Starting at the first line of the data, print every line up to and including the one with "Task: Click the", but no pictures.
_ _ _ _
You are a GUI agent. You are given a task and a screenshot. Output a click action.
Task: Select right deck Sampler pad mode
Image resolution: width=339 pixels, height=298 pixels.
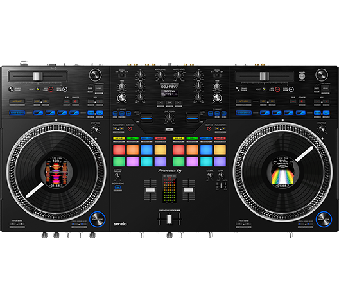click(x=220, y=138)
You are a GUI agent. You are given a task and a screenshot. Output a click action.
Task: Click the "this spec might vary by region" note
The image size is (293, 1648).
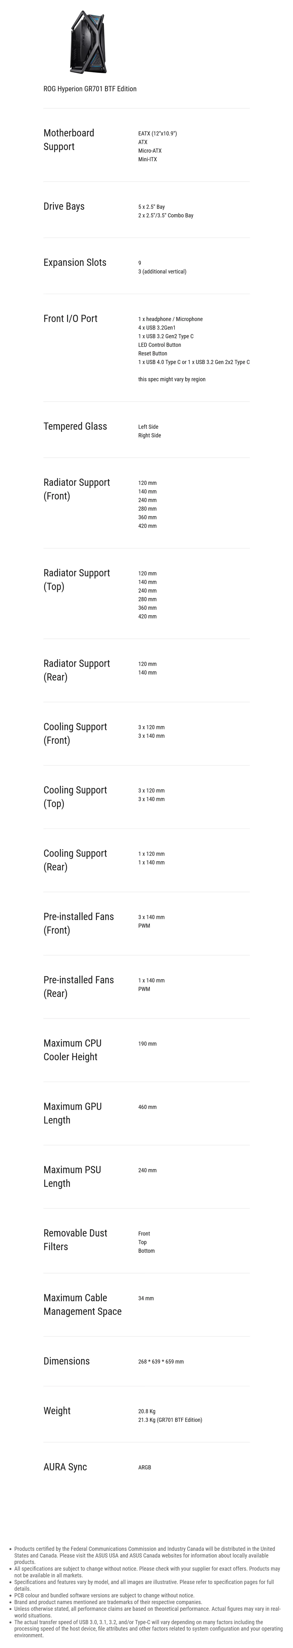[x=171, y=379]
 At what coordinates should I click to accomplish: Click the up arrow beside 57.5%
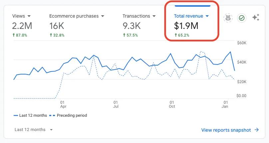(x=124, y=35)
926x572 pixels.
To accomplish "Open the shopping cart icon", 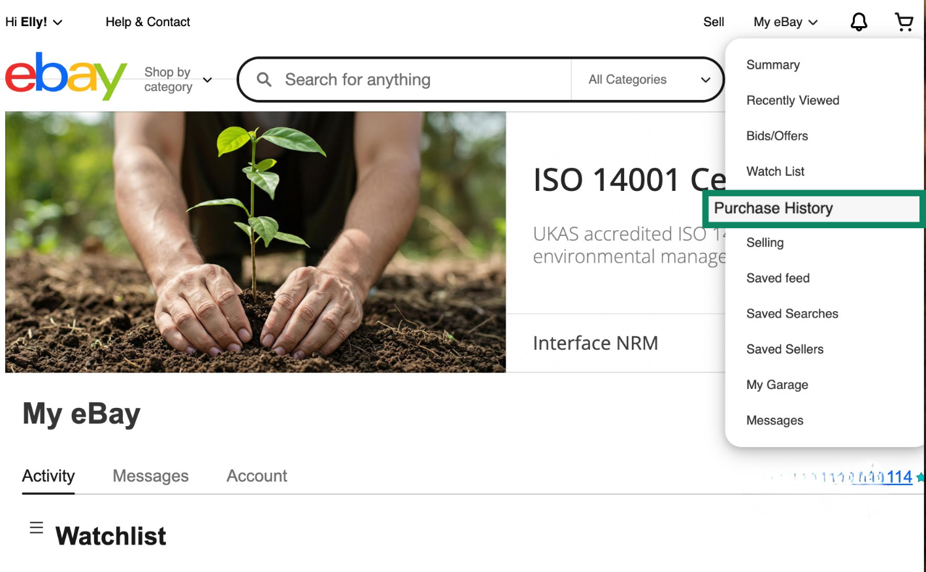I will pyautogui.click(x=904, y=22).
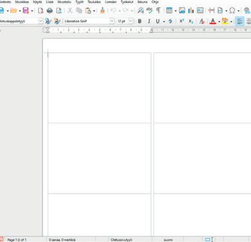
_ _ _ _
◆ Solution to the exercise ◆
You are a GUI agent. You are given a task and a screenshot. Output a click action.
Task: Select right deck Sampler pad mode
Image resolution: width=339 pixels, height=298 pixels.
click(x=220, y=138)
You are a GUI agent. You are given a task and a screenshot. Output a click action.
Task: Click the "this spec might vary by region" note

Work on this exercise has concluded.